The text of Winter's footnote, which Rosen noticeably has yet to engage, does not support his effort to portray it as ambiguous.

Perhaps implicitly conceding that the text of the footnote does not support his description of it, Rosen states that anonymous sources in the Second Circuit told him that people assumed that Winter intended to criticize Sotomayor in the footnote:
But the careful observers of the Second Circuit I talked to, who were familiar with the case, said Winter was widely assumed to be making an effort to be polite, avoiding direct criticism of his colleague while trying to distinguish Sotomayor's holding in Samaria from some loosely written dicta. In their view, Sotomayor's dicta in Samaria could indeed be read to call the earlier cases into question, just as the litigants suggested, and they believe Winter was trying to contain the damage to avoid embarrassing his colleague (emphasis added).
I have read the footnote many times -- as well as the case in which it appears. I have also read Sotomayor's opinion in Samaria, which was unanimously decided by the three-judge panel. Winter's footnote simply does not support Rosen's analysis. Also, Sotomayor's opinion does not support the lawyer's interpretation of it, which is why Winter summarily dismissed the argument. Furthermore, absolutely nothing in the text of the footnote makes it "unusual." Judges frequently dismiss arguments that misinterpret precedent. This is as common as oxygen.
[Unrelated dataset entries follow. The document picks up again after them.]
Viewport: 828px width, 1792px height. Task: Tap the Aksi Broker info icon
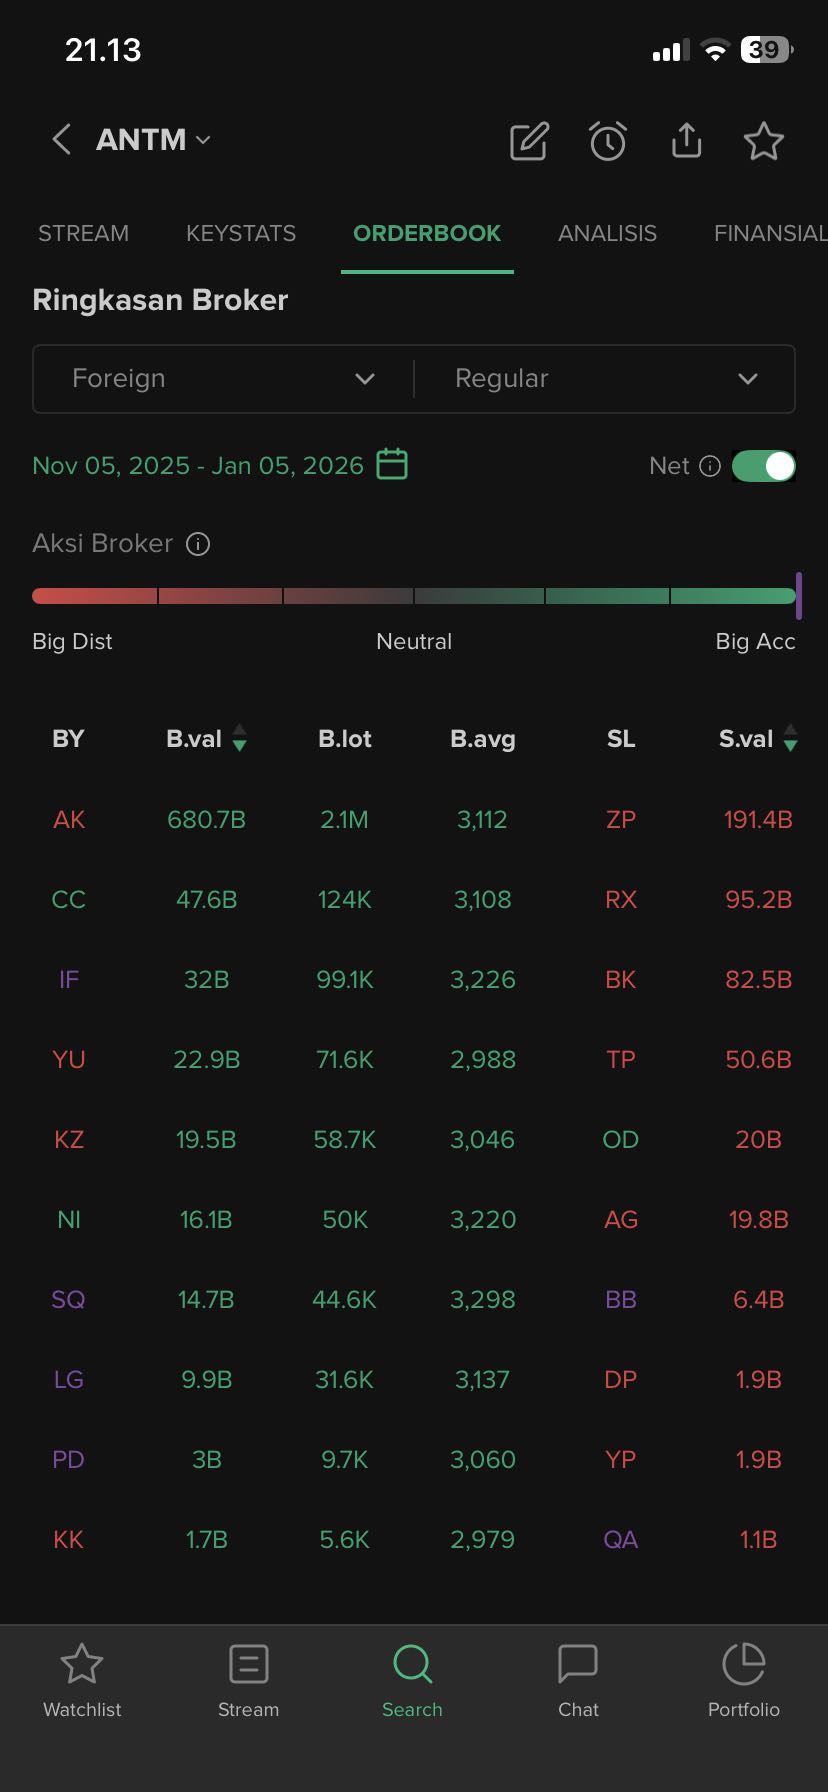pyautogui.click(x=199, y=544)
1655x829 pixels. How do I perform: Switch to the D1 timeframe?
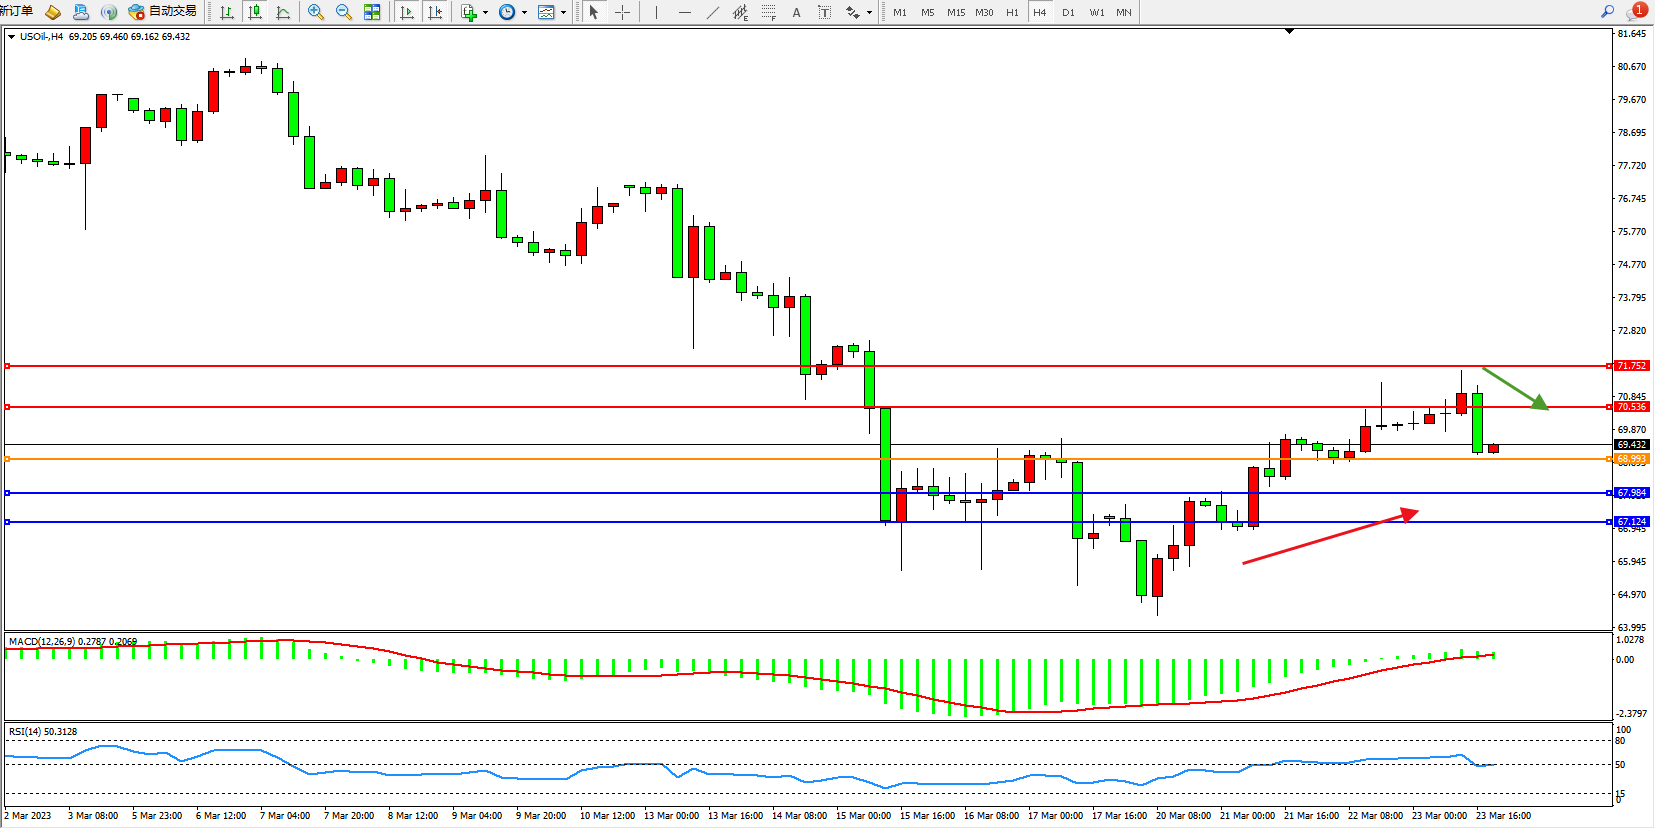1068,12
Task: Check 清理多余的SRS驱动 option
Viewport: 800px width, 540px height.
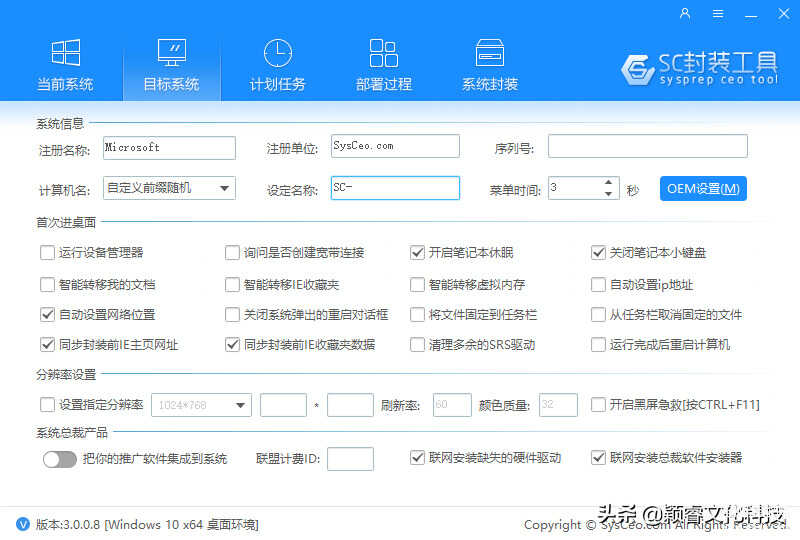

Most lawyers quickly learn during law school and in the early stages of their legal careers that it pays to read cases in their entirety, rather than plucking sentences out of context and using them to support a particular proposition. No reasonable lawyer who reads the entire Samaria ruling could use it to support the conclusion that Winter's footnote rejects. The fact that Winter relegates the discussion to a footnote demonstrates how "seriously" he took the argument.

Rosen's anonymous sources do not even document his argument that Winter actually intended the footnote as a criticism of Sotomayor. Instead, Rosen only confirms that they said it was "widely assumed" that he did. This is not solid journalism. The Second Circuit is a massive enterprise. Rosen's sources cannot have personal knowledge of the widely held assumptions of the Second Circuit. His reliance upon their views (and we do not even know how many people reported this "assumption") is problematic.

Closing Thoughts
At this point, readers must choose among Rosen and his anonymous sources and the plain language of Winter's ruling. For now, I'm sticking with the latter. The fact that Rosen wants his readers to believe the sweeping statements of anonymous sources rather than public documents confirms his critics' belief that his essay relies primarily on gossip.

Rosen's citation to the notorious lawyer comments section of the Almanac of the Federal Judiciary (as evidence that Sotomayor is mean) only heightens the concern that he is not producing serious analysis. The AFJ is not used to evaluate judges for judicial appointments. Instead, the very thorough vetting process of the American Bar Association is a much more widely accepted measure of judicial talent.

The 1997 ABA report on Sotomayor states that a "substantial majority" of respondents ranked her as "well qualified" -- the highest possible ranking. A minority stated that she was "qualified" -- the second-highest ranking. Rosen has yet to mention Sotomayor's ABA rating. Instead, he prefers to use comments from the biased sample of people who called him to discuss Sotomayor as evidence of her performance.

Finally, after two essays, Rosen still has not analyzed one opinion written by Sotomayor. This glaring omission completely undermines his evaluation of her.

Note: Glenn Greenwald has responded to Rosen's response with a very passionate analysis.